By any accounts, Matthew Wadiak has had a successful career. After working in kitchens as a young man, Wadiak and his two partners founded Blue Apron, a meal-kit company that grew to $795 million in sales in just five years before launching an IPO.

But two years ago, Wadiak started a new venture, once again taking aim at the way in which people purchase and consume food. Only this time, the venture stemmed not from a desire to help people cook more, but to build a model for a new type of environmentally and economically sustainable food system. From its 800-acre farm, Cooks Venture is building a viable model of regenerative agriculture that climate scientists agree could reverse climate change, one chicken at a time.
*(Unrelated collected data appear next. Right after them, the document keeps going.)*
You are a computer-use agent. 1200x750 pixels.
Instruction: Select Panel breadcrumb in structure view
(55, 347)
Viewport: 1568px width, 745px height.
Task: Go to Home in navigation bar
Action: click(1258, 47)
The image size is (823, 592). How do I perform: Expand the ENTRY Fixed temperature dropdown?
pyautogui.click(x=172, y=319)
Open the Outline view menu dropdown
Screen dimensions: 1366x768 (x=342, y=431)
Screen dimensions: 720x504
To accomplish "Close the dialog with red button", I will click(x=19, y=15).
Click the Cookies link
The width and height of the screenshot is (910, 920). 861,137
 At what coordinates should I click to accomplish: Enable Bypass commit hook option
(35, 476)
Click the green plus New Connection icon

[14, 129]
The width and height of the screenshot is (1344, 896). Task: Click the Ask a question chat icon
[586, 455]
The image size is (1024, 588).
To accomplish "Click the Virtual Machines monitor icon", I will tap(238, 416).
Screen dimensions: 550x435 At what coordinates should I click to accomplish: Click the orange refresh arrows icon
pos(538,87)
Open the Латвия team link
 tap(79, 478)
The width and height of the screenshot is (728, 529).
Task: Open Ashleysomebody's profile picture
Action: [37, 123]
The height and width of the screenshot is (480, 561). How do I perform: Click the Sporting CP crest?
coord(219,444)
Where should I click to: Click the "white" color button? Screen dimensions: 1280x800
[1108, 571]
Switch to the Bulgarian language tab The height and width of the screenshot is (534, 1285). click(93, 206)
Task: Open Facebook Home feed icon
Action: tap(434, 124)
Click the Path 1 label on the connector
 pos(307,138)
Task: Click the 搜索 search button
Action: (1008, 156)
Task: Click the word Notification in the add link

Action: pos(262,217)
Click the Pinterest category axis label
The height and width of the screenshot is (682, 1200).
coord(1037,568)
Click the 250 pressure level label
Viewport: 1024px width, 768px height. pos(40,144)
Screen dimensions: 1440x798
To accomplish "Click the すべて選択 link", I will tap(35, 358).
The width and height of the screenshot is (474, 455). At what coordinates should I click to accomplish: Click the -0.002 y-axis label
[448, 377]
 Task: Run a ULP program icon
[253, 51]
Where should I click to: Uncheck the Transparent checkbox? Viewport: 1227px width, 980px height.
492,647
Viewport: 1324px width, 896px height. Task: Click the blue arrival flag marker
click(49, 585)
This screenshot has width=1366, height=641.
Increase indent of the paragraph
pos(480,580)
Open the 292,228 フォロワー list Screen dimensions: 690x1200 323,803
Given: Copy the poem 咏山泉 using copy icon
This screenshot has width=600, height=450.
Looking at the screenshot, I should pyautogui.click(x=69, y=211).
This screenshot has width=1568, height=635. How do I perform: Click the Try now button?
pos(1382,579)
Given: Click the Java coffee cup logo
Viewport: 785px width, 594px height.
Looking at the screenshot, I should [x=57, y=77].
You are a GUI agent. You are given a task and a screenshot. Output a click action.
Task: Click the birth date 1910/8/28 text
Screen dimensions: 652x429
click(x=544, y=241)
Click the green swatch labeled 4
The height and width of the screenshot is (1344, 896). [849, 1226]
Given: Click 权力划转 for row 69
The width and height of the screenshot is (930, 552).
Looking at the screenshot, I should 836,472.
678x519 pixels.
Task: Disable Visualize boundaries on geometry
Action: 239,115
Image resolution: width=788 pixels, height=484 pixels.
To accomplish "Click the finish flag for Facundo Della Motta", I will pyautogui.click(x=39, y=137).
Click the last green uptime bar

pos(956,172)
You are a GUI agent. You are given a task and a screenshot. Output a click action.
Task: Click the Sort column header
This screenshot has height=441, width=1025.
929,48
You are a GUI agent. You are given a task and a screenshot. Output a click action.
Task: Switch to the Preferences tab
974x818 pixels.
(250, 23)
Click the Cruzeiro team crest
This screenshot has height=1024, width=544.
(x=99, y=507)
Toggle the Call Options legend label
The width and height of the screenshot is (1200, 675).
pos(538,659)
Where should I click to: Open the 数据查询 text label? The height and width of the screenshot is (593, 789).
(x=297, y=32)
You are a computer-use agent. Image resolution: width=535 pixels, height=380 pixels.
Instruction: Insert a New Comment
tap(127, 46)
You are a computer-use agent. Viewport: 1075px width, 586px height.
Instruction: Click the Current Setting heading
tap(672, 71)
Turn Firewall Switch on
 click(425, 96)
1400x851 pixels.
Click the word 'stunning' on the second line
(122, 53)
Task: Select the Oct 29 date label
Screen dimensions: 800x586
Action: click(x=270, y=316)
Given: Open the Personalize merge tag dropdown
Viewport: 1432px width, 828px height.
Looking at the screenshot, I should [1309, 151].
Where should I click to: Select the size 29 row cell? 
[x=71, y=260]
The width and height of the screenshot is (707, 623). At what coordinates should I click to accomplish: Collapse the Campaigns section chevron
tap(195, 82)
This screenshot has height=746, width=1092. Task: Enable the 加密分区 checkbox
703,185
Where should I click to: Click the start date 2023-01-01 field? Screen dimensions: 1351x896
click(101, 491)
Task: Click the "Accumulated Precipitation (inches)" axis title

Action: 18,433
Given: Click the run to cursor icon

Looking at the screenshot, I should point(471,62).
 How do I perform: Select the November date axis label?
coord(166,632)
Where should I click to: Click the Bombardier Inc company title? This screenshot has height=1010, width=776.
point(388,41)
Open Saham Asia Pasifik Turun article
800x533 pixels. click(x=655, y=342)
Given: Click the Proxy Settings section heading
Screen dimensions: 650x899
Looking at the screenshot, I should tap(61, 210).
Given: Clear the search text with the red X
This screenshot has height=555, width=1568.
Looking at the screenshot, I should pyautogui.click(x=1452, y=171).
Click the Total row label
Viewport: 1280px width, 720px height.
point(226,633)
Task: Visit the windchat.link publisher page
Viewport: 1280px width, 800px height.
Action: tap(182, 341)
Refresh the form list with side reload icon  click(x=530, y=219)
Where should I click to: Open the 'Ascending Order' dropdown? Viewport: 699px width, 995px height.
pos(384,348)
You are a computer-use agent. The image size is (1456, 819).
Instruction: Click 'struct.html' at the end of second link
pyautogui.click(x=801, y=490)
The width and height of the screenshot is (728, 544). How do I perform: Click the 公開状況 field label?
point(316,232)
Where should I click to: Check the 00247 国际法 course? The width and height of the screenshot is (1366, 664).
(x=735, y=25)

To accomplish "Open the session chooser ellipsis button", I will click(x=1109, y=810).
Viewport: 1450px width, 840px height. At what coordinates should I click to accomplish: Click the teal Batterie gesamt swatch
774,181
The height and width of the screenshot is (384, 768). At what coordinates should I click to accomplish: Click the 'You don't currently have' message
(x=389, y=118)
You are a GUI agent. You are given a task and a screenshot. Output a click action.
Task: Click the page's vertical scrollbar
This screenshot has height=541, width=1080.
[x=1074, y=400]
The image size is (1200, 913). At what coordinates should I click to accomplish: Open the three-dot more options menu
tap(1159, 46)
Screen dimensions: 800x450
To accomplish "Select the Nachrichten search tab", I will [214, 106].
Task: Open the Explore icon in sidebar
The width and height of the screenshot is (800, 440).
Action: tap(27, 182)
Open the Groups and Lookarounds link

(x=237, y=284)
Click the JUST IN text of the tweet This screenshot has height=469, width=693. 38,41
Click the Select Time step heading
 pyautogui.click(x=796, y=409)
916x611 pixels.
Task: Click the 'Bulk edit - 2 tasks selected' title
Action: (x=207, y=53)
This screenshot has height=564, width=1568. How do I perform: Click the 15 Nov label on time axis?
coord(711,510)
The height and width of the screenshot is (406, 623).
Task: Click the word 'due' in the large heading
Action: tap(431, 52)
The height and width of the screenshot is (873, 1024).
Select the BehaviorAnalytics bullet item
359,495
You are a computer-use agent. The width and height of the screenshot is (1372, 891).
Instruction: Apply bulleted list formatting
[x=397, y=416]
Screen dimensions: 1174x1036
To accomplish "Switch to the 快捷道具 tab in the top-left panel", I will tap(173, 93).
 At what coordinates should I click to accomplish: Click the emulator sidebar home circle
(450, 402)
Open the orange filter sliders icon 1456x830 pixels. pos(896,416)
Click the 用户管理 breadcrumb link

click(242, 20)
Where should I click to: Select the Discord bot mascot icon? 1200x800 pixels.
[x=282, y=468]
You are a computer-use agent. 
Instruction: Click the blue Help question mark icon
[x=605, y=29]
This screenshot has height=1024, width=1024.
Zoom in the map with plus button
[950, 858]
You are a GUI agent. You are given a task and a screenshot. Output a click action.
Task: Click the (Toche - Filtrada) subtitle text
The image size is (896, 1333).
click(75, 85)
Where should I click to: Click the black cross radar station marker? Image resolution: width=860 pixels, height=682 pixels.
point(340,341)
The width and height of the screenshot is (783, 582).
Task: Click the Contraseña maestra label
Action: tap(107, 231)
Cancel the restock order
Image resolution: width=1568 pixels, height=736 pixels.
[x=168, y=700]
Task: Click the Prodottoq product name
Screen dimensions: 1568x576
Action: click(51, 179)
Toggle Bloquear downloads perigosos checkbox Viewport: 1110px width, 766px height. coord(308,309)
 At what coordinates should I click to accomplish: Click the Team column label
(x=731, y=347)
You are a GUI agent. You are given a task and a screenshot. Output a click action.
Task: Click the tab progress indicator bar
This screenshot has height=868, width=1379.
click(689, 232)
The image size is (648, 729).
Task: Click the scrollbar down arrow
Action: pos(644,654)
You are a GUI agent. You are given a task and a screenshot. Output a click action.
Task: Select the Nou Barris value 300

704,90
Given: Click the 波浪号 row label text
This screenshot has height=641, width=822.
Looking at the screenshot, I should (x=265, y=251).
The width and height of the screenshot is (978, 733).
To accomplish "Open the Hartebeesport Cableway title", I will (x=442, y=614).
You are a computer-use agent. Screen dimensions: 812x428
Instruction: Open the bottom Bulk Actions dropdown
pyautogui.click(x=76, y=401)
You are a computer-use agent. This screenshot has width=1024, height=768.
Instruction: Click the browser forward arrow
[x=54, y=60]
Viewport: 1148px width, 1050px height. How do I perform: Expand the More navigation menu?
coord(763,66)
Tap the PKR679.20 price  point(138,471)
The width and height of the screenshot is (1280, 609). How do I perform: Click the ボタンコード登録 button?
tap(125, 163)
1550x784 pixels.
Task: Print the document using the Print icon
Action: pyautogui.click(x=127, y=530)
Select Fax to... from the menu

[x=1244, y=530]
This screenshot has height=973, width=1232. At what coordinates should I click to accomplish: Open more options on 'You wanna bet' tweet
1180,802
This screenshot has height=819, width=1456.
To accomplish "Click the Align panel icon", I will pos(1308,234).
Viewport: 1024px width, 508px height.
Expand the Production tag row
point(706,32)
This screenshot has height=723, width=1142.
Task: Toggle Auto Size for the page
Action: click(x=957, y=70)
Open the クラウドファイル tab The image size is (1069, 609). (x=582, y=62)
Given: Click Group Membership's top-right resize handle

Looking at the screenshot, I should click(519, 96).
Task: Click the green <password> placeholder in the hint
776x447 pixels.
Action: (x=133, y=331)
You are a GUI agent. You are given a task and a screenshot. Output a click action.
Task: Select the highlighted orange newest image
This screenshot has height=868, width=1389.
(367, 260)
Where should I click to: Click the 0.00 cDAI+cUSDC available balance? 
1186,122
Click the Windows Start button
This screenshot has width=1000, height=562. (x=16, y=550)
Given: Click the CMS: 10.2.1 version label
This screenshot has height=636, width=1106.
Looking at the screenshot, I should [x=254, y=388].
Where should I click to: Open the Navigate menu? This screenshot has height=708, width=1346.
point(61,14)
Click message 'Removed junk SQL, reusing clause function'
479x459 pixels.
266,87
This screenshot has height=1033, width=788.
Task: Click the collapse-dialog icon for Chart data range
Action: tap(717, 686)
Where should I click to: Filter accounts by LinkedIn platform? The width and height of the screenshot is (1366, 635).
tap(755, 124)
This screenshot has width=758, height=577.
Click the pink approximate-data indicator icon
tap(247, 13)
Kenny Gould: Where are you from?

Matthew Wadiak: I was born in Houston. In middle school, I moved to Illinois. I grew up outside Chicago and then moved to northern Illinois, to a little town called Roscoe. I’d always been I interested in cooking. When I was sick at home, I’d watch Galloping Gourmet or Julia Child or whatever was on PBS. Then I’d go to the bookstore and buy a cookbook. As a kid, I’d cook family meals. So when the time came to get a high school job, I decided to work as a dishwasher in a restaurant. I worked at Mary’s Market for a Cajun chef named Chris Avonda. I learned the basics from him. He taught me how to cut a tenderloin, how to cut fish. It was a very comprehensive training. He hired a sous chef who had the intention of opening a brewery with her husband. Her name was Stephanie Valentine and she became my boss. She’d just come from Charlie Trotter’s in Chicago. She also took me under her wing and taught me how to clean, how to not mess with food too much, how to create a higher level of cooking. Chris got me the basics and Stephanie took me to another level.